TEXT PASSAGE.

+++++

Persistent antibody clonotypes dominate the serum response to influenza following repeated vaccination over multiple years

Conference Dates

June 17-22, 2018


We used Ig-Seq, a liquid chromatography tandem mass spectrometry (LC-MS/MS)–based serum antibody proteomics methodology, to determine the clonal composition and dynamics of the H1N1 California/7/2009 (CA09) hemagglutinin (HA)-reactive antibody repertoire over 5 years in a well-characterized donor from whom a large number of homosubtypic and heterosubtypic neutralizing monoclonal antibodies had been previously isolated by B cell analysis. The donor was infected with the CA09 strain in 2009 and immunized annually for the next five years with seasonal influenza vaccine which contained the CA09 strain. We find that the serological repertoire in this donor was highly static, with a modest number (24) of persistent antibody clonotypes, detected in serum for at least 4 out of 5 years, accounting on average for 72.6 ± 10.0% of the repertoire to the CA09 HA. These persistent antibodies: (i) displayed a higher degree of somatic hypermutation relative to antibodies that could be detected in the serum transiently (i.e. lasted less than 1 year in serum); (ii) comprised a significant fraction that also bound to HA from a phylogenetically distant H5N1 A/Vietnam/1203/2004 (VT04) strain, a hallmark of stem-binding antibodies due to the lack of homology between CA09 and VT04 in the head region of HA and (iii) perhaps most strikingly, but consistent with the wealth of heterosubtypic neutralizing antibodies that had previously been identified from this donor, some of the most abundant persistent antibody clonotypes, including the dominant clone that accounted on average for 18.6 ± 12.3% of the serum titer across 5 years, neutralized both the CA09 and VT04 influenza strains. Our analysis highlights the magnitude of ‘serological imprinting’ in the donor’s serum response to CA09, indicates that seasonal vaccination can further reinforce a stable serological memory and finally suggests that once elicited, antibodies cross-reactive between CA09 and VT04 with heterosubtypic neutralization activity, thus likely to bind to HA-stem, can persist for many years, which is a fundamental goal of universal influenza vaccines.

+++++

EXERCISE INSTRUCTIONS.
According to the abstract on persistent influenza antibody clonotypes, why is binding to hemagglutinin from the H5N1 VT04 strain a hallmark of stem-binding antibodies? Answer in one to three sentences.

RAW DATA.
+++++

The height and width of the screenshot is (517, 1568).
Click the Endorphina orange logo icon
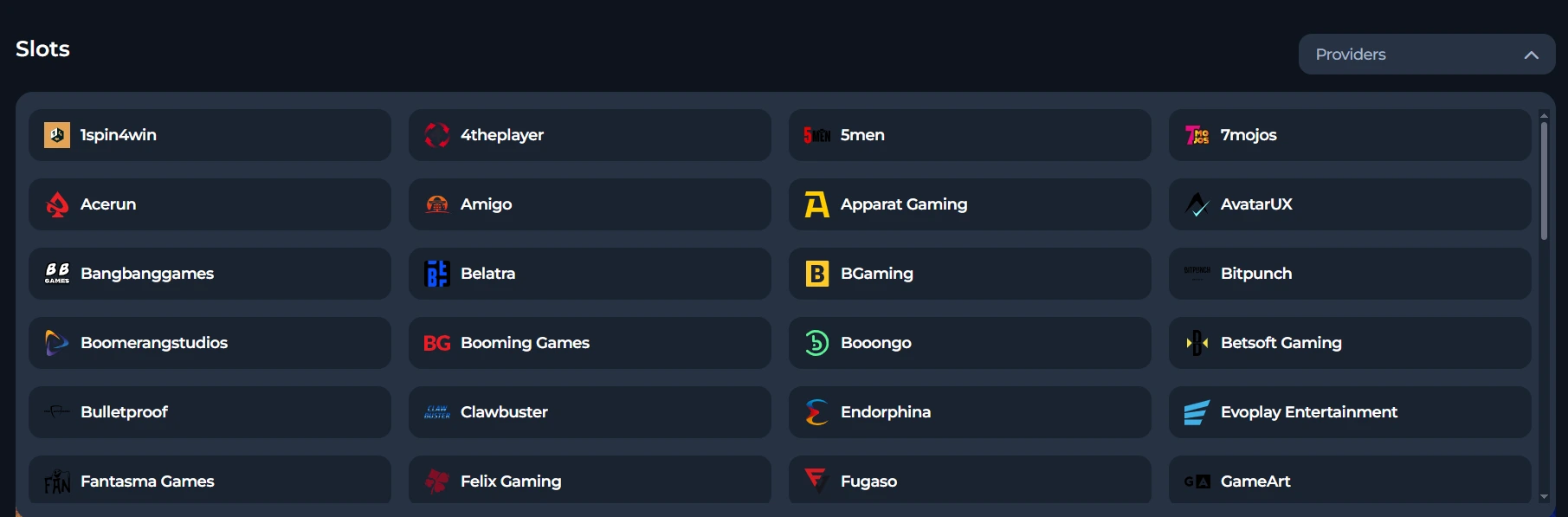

+++++

REPLY.
The CA09 and VT04 strains lack homology in the head region of hemagglutinin. An antibody that binds the HA of both strains is therefore unlikely to target the head, which points to binding at the HA stem.